We’re not going.—Back over the old roads again, laden with my vice, the vice whose roads of suffering have flourished at my side since reason dawned,—that rises to the skies, belabours me, knocks me down, drags me along.

The last innocence and the last timidity. It’s settled. Not to display my betrayals and disgusts to the world.


There is no escape.—Let’s go over the track once more from here on, carrying my vice, the vice which has put forth roots of suffering in my side since the age of reason,—the vice which rises to the sky, strikes me, throws me down, drags me along.

The ultimate innocence and the ultimate timidity. That’s settled. No parading before the world my disgusts and my treacheries.
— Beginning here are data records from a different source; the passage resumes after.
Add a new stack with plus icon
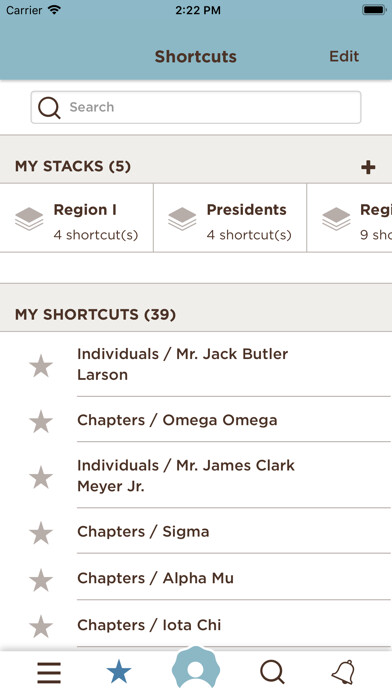392x696 pixels. pos(368,167)
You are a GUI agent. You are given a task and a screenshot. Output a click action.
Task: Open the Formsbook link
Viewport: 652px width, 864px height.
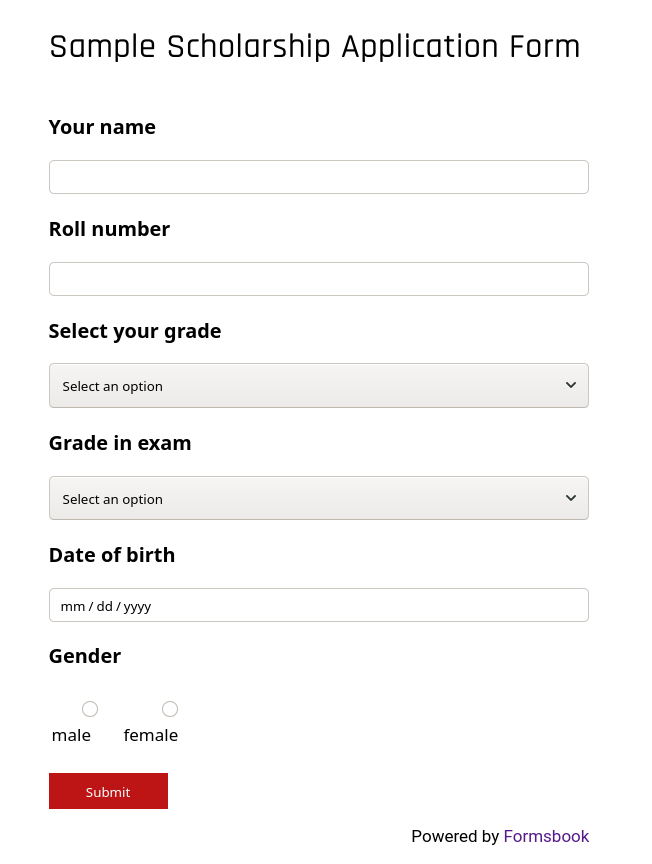point(546,836)
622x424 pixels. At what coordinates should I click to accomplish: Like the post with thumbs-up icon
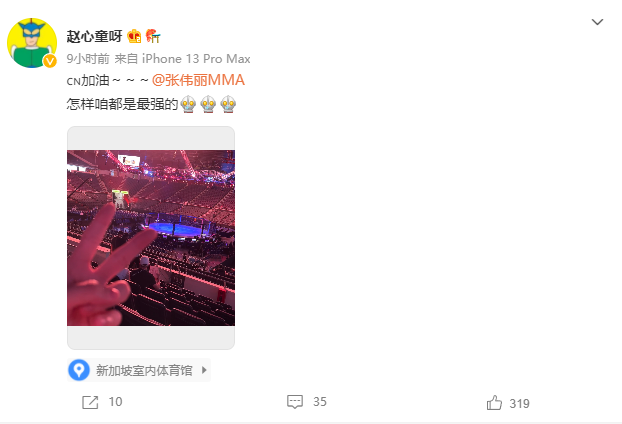coord(494,403)
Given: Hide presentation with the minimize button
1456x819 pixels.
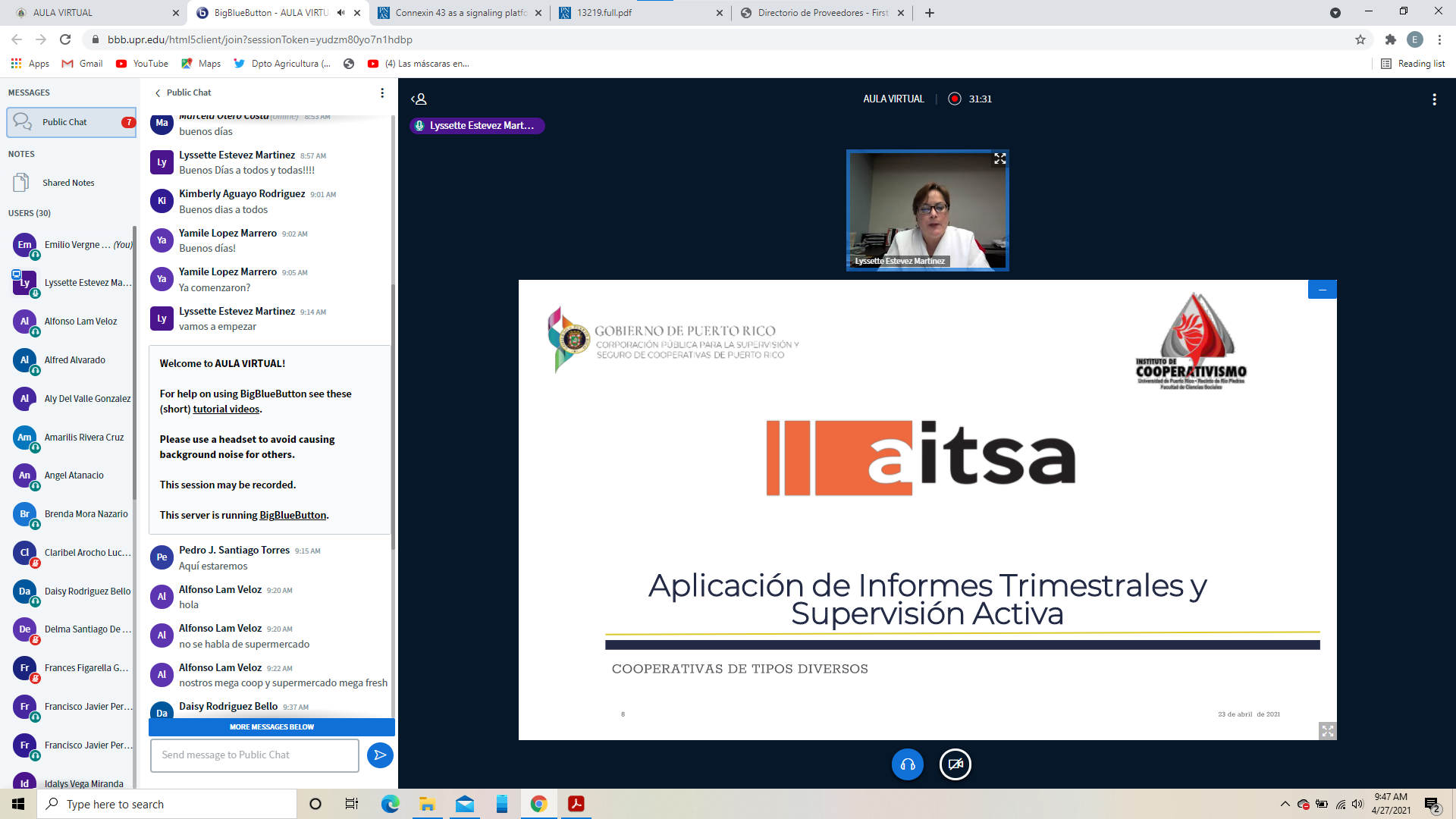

Is it sheer perverseness that makes me find Schwartz’s out-of-print version the best? “In my side” is not very accurate, but it hardly does violence to the passage. The hardest parts seem to be the short sentences. “On ne part pas…. C’est dit.” Schwartz alone catches both of them.

I can best describe Rimbaud’s writing, poetry and prose, as an endlessly renewed coming to his senses. Having punished them, over-stimulated and overtaxed them, he finally arrests the hallucination thus induced and releases his senses to seek innocence and peace. It is not a savory story but a true one, in the flesh and in the work.


Translation August 24, 1967

  1. 1

    One misleading error has crept in on page 116. The Illuminations were first published not in 1880 but in 1886, after Victor Hugo’s death, at a moment when the newspapers were just beginning to talk about something called Symbolism.

  2. 2

    There is, in addition, a still unpublished translation of the complete works by Paul Schmidt. It is far and away the best version I have seen and should not be allowed to languish in limbo. The poems come through as poems in English. Because of the lack of any tradition in English to support the prose poem, he decided to render the Illuminations in a form close to free verse. It is a revealing success.

  3. 3

    There is one serious textual error on page 304. After Rimbaud quotes “Le Coeur supplicié” in the letter to Izambard of May 13, 1871, he adds the sentence: “Cela ne veut pas rien dire.” (“That’s not nonsense.”) Following the Pléiade rather than the more recent and accurate Garnier edition, Fowlie omits the crucial negative particle, pas. It is far too easy to dismiss Rimbaud as nonsense without this inadvertent support.

    Naturally one must disagree with many of the choices Fowlie makes in translating such elusive texts. I shall cite only three. There is no “corn” in “The Men Who Sit.” They are sitting on straw seats and the “épis” belong to rye or wheat. Page 193: “The story of one of my follies.” I insist that it is madness at stake here, and much turns on the word. On page 305 the sentence about “a Young France” comes out badly garbled.